Puberty and brain development
connection between frontal lobe and limbic system doesn’t fully develop until age 25 and this is why emotional regulation is low and impulsive behavior is high in adolescence.
3 Types Morality
- Pre conventional(0-9)-self interest, follows rules to avoid punishment , want concrete reward for actions
- Conventional morality(10-25)- follow rules for social approval, or to maintain social order, has higher understanding if rewards for actions.
- Post conventional morality(25+)- actions reflect beleif in basics rights and Attica principles
Social identity-
the part of our identity that comes from who we socialize with (the “you” that society perceives)

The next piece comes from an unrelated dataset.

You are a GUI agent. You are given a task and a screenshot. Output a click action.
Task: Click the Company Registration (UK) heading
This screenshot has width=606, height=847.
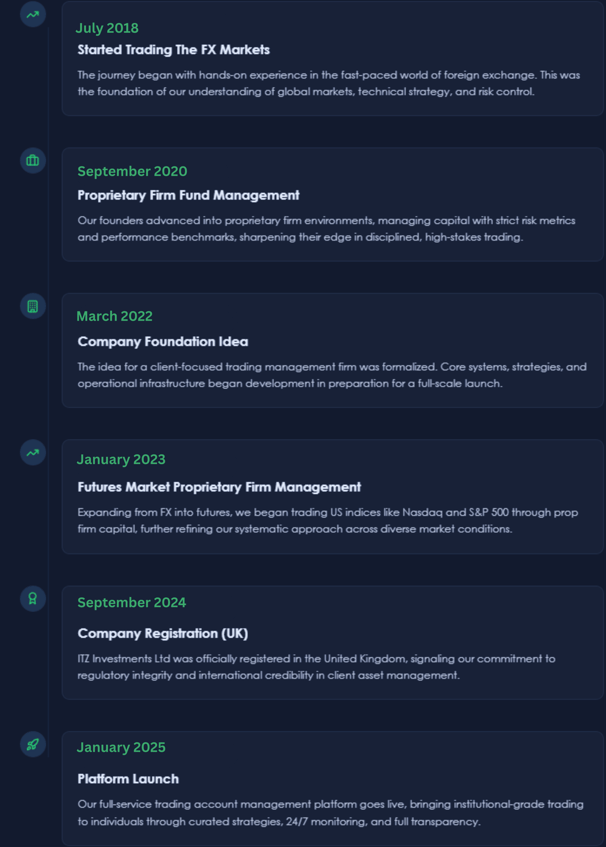click(163, 633)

8 Stages of psychological development
- Infancy- develop sense of trust/mistrust
- Toddler- autonomy/shame and doubt do things for yourself(building confidence in self)
- Pre school- Initiative/guilt-carry out plans of action and feel repercussions for actions(like guilt)
- Elementary school- competence/inferiority- gain pleasure from applying themselves and completing tasks/or feel inferior for failing
- Adolescence - identity/role confusion- refining sense of self,creating identity
- Young adult hood-intimacy/isolation- forming close relationships, Gain capacity for bigger feelings(love/hate)
- Middle adult hood- Generatively/stagnation- Sense of contributing to the world, or can feel lack of purpose
- Late adult hood- Integrity/despair- feeling accomplished with life, or feeling like it was wasted.